Ein Scheren von Kaninchen sollte unter Anästhesie vorgenommen werden, um
Stress zu vermeiden und um die dünne Haut nicht zu
verletzen. Fellausreißen kommt bei Kaninchen vor, wenn ein dominantes
Tier Haare von einem untergeordneten Tier auszupft. Kaninchen rupfen sich in
der späten Schwangerschaft oder während der Scheinschwangerschaft
Haare aus, um ein Nest auszupolstern, oder wenn sie nur faserarmes Futter
erhalten, gelangweilt oder gestresst sind. Sich selbst das Fell
auszureißen, kann auch stressbegleitetes Trennungsverhalten anzeigen.
Vermehrte Gaben von Grasheu und Grünfutter, Zugang zu Spielzeug, Abbau
von Überbesatz, wechselnde Lichtzyklen und Lichtintensität und
vermehrte Bewegung können helfen, dieses Verhalten
einzudämmen. Einfach herauszuziehende Haare, fettiges Fell,
Haarausfall, Juckreiz und ein struppiges Fell sind Anzeichen für
Parasitenbefall wie z.B. Milben.
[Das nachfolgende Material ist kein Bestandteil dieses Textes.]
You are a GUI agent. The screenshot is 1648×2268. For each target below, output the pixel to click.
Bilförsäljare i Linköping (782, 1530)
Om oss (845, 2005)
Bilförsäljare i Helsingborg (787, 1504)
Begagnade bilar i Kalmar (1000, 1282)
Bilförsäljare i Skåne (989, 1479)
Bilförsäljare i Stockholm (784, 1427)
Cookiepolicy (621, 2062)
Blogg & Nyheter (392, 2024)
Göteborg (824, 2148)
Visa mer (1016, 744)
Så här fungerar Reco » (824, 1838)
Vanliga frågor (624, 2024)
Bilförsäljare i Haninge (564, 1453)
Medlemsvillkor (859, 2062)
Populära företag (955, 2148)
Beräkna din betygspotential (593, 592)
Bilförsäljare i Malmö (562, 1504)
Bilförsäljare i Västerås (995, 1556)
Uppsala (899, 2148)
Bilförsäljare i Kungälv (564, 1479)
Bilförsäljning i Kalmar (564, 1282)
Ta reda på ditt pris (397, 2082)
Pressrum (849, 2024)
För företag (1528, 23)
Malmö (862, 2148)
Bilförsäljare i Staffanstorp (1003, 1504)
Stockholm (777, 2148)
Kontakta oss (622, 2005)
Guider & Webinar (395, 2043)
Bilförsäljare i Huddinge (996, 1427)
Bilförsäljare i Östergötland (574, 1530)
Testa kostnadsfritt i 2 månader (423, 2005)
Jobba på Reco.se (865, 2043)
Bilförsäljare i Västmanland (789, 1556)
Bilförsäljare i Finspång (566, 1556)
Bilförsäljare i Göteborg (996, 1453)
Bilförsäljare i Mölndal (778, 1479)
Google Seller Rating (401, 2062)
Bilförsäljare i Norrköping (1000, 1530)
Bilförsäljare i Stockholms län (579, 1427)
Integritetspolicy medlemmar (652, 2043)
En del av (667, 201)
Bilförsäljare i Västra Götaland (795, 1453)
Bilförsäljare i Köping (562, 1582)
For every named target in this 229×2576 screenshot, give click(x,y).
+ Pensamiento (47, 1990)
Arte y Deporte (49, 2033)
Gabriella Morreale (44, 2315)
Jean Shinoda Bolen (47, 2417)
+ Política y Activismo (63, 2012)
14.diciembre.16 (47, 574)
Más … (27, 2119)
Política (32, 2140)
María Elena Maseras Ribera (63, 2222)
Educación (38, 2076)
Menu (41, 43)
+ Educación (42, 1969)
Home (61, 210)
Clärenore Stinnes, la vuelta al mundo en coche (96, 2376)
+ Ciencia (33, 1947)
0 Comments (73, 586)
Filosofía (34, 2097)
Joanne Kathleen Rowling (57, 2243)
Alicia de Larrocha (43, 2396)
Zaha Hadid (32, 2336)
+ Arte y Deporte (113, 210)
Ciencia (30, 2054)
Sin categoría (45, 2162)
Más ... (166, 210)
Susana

Kaninchen benutzen ihre Hinterläufe,
um Ohrenschmalz aus den Ohren zu entfernen, das sie dann auffressen.
Ohrenschmalzbildung in einem oder beiden Ohren kann ein Krankheitsgeschehen
anzeigen, welches die Beweglichkeit der Hinterläufe einschränkt. Die
Inguinaldrüsen können ungereinigt sein, wenn ein Tier zu dick ist,
oder wenn es eine Wirbelsäulen- oder Beckenerkrankung wie Arthritis oder
Zwischenwirbelentzündung hat. Kaninchen besitzen unter den Füssen ein
dickes Fellpolster, welches Haut und Knochen darunter schützt. Wenn die
Dichtigkeit dieses Kissens durch Feuchtigkeit, Verfilzung oder Scheren
gestört ist, führen Drucknekrosen zu
Fußsohlenentzündungen. Krallen sollten alle 2 bis 3 Wochen, oder
wenn sie zu lang sind, geschnitten werden. Zu lange Krallen verfangen sich in
Käfiggittern, Teppichen oder anderen Materialien und werden dabei
abgerissen. Das kann zu starken Blutungen führen. Kaninchen sind sehr
empfindlich bei Druck auf die Krallen. Daher sollte ein
Krallenschneidegerät erst vorsichtig angesetzt werden. Wenn das Kaninchen
dann das Bein wegzieht, ist das Schneidewerkzeug zu hoch angesetzt und sollte
neu positioniert werden.
KANINCHEN
in AUSSENHALTUNG
Viele Leute halten Kaninchen immer noch in
Ställen im Freien. Das ist nicht ideal, da es den Sozialkontakt zu
Artgenossen oder Menschen einschränkt. Viele solcher Ställe bieten
den Tieren nicht genug Platz, um sich zu bewegen und sich auf den
Hinterläufen aufzurichten. Es ist auch schwieriger, einen Käfig zu
bekommen, der sicher und bequem für die Kaninchen ist, und der sie vor
Beutetieren wie anderen Haustieren oder Wildtieren sicher schützt.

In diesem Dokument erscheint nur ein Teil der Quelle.